# SELECTION:
(begin)

# I let the puppy sleep outside the crate last night!



## quilter (Sep 12, 2011)

Casper is just about 7 months. It went just fine. I put his blanket on the floor and he slept there all night. He didn't chew on the furniture or go through the trash. 

He's been protesting the crate for a couple of weeks. Waking up earlier and earlier. And then he started this 2am rabbit hunt thing. (OK, I nixed that one. It started with some potty issues when we changed him to adult food.) He's never been one of those dogs that heads to his crate on his own, so it's not entirely a teenager issue. While by all objective measures it's big enough, we know that he likes to sleep all stretched out, which adds up to at least 5 feet of space. We bought him a double-great-dane sized one and it's on the way here. Hopefully, he'll be happier. Or at least tolerant.


----------



## Calistar (Dec 13, 2011)

We have been down this road several times recently on this forum and there is little reason to do it again as people feel strongly on both sides of the issue. Just be aware of the potential consequences such as having pee or diarrhea on your flooring which needs to be cleaned up in the middle of the night if your dog develops problems. Or the possibility that your dog will get into something that will harm him if he can roam free and wakes up. If you are confident that your training will prevent this and are willing to accept the cleanup, then that is a personal choice you are free to make.


----------



## cgriffin (Nov 30, 2011)

(end)

# TASK REQUIREMENTS:
Write out the part of the thread that begins at "He's been protesting" and ends after "at least tolerant.", switching "crate" to "kennel" throughout. These records come from a source separate from the thread.

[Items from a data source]
(begin)

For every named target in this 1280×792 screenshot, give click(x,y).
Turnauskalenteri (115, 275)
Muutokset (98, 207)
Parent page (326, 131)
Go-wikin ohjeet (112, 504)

(end)

# OUTPUT OF THE EXERCISE:
He's been protesting the kennel for a couple of weeks. Waking up earlier and earlier. And then he started this 2am rabbit hunt thing. (OK, I nixed that one. It started with some potty issues when we changed him to adult food.) He's never been one of those dogs that heads to his kennel on his own, so it's not entirely a teenager issue. While by all objective measures it's big enough, we know that he likes to sleep all stretched out, which adds up to at least 5 feet of space. We bought him a double-great-dane sized one and it's on the way here. Hopefully, he'll be happier. Or at least tolerant.